Gifting to Investment Accounts
If your goal is to provide a financial gift that will be deposited into an investment account for another person, the process varies depending on the recipient's age. For adults, it is relatively simple: the recipient must first establish an account, such as an IRA or a taxable brokerage account, after which you can write a cheque or transfer funds directly to the financial institution.
For children, there are several structured options to consider, each with distinct advantages and considerations.
Options for Gifting to Children
529 College Savings Plans
This is an excellent choice if you are confident the funds will be used for educational purposes. Contributions to a 529 plan grow tax-free, and withdrawals for qualified higher education expenses are also tax-free. Moreover, you may qualify for a state tax deduction or credit when contributing to your home state's plan.
UGMA/UTMA Accounts
Under the Uniform Gifts to Minors Act or Uniform Transfers to Minors Act, these accounts offer a flexible way to save for minors. There are no restrictions on how the money is ultimately used, and the assets can be invested in a wide range of options. However, it is important to note that UGMA/UTMA assets might affect a student's eligibility for financial aid.
Individual Retirement Accounts (IRAs)
Funding an IRA for a child can be beneficial for long-term retirement savings, leveraging the power of compounding and the tax advantages of an IRA wrapper. However, the child must have earned sufficient income from work in the relevant year to cover the contribution amount, though the funds do not need to come directly from the child's earnings.
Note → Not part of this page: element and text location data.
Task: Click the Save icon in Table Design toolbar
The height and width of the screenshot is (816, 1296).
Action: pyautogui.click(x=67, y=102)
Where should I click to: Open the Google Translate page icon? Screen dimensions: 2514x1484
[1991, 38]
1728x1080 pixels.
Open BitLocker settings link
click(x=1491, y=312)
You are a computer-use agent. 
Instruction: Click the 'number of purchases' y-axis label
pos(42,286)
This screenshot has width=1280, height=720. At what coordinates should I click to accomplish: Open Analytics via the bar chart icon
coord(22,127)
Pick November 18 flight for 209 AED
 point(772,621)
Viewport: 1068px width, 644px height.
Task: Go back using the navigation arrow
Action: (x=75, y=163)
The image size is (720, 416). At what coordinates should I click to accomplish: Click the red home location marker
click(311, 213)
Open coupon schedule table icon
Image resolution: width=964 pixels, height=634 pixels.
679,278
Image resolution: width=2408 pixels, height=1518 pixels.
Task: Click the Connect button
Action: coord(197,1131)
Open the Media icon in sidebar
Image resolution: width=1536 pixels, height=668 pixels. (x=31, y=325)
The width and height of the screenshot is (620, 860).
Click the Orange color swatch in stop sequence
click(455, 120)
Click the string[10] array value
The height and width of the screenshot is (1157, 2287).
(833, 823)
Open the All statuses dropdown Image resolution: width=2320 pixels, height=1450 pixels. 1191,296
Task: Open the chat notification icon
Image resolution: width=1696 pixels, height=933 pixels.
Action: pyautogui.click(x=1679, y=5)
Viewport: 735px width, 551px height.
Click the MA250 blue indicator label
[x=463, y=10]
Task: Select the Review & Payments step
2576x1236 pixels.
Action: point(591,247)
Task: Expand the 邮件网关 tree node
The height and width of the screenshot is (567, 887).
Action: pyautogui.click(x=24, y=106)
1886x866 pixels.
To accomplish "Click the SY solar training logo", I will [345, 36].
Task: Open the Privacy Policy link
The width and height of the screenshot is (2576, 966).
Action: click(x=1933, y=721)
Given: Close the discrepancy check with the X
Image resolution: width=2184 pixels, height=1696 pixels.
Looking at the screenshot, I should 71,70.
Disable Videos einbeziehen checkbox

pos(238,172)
Understanding Gift Tax Regulations
For most individuals, gift tax is not a significant concern. If you give $19,000 or less to any single person in a calendar year, there are no reporting requirements or tax liabilities. Married couples can jointly give up to $38,000 without any tax or reporting obligations.
Even if you exceed the $19,000 threshold in a given year, it does not automatically incur gift tax. Instead, you must file a gift tax return form, and the excess amount is deducted from your lifetime exclusion limit. Taxes are only due when the cumulative excess gifts, combined with the value of your estate, surpass the lifetime exclusion amount, which is currently nearly $14 million. Consequently, this is rarely a barrier for the majority of people.
Limited Tax Benefits for Individual Gifts
Given the current high lifetime gift and estate tax exclusion, avoiding estate tax should not be a primary motivation for gifting assets during your lifetime for most people. However, it is worth noting that the exclusion amount has been lower in the past—for example, it was $2 million in 2008—and could decrease again in the future. Additionally, some states impose their own estate taxes, often with thresholds lower than the federal limit.
Unlike donations to qualified charities, gifts to individuals do not qualify for a tax deduction. An exception to this rule is contributions to a 529 college savings plan, which may entitle you to a state tax deduction or credit. Similarly, gifting appreciated assets does not eliminate the taxes on capital gains; instead, it transfers the tax liability to the recipient.
This detailed overview underscores the importance of careful planning when making financial gifts, ensuring that you are aware of all logistical steps and tax implications to make informed decisions that benefit both you and your loved ones.